Business
Improved reserves, CBN policies keep Naira steady below N1,400/$
The Nigerian naira has maintained relative stability in 2026 after experiencing significant volatility between 2024 and early 2025, with analysts projecting the local currency to remain largely steady for the rest of the year amid stronger foreign exchange reserves, tight monetary policy and ongoing reforms by the Central Bank of Nigeria (CBN).
The naira, which has recovered considerably from the sharp depreciation recorded in 2024, is currently trading below the N1,400 per US dollar threshold, with the official spot exchange rate hovering around N1,370/$.

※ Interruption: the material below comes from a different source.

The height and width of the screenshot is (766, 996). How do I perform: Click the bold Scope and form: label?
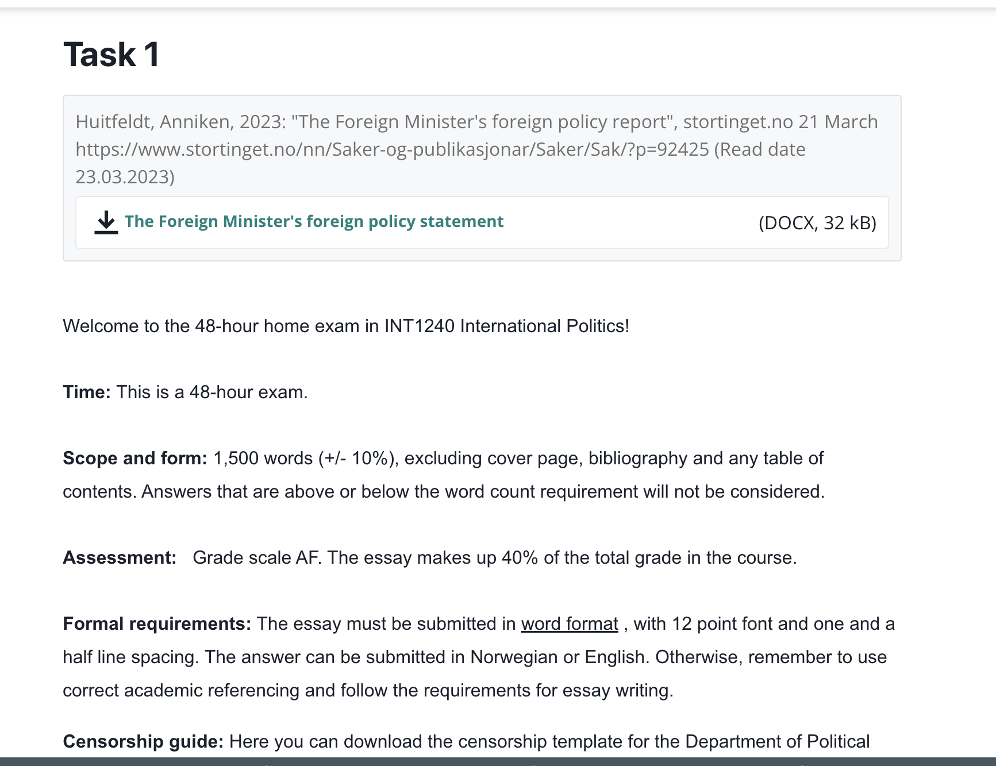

Market analysts and financial institutions, including the Chartered Institute of Stockbrokers and CFG Advisory, expect the currency to trade within a relatively stable range of between N1,350/$ and N1,520/$ through the remainder of 2026.
According to the projections, the naira is likely to remain within the N1,350/$ to N1,500/$ band for most of the year, although sustained improvements in foreign reserves and continued foreign exchange reforms could support further appreciation. However, analysts caution that external economic developments remain a potential source of volatility.
One of the key factors supporting the naira is Nigeria’s improved external reserves, which have risen from approximately $45.5 billion in 2025 to about $51 billion in 2026.
The stronger reserve position has significantly enhanced the CBN’s capacity to intervene in the foreign exchange market and defend the local currency against speculative attacks.
READ ALSO: Naira falls to N1,373/$, hits weakest level in four weeks
The apex bank’s tight monetary policy has also contributed to improved market confidence.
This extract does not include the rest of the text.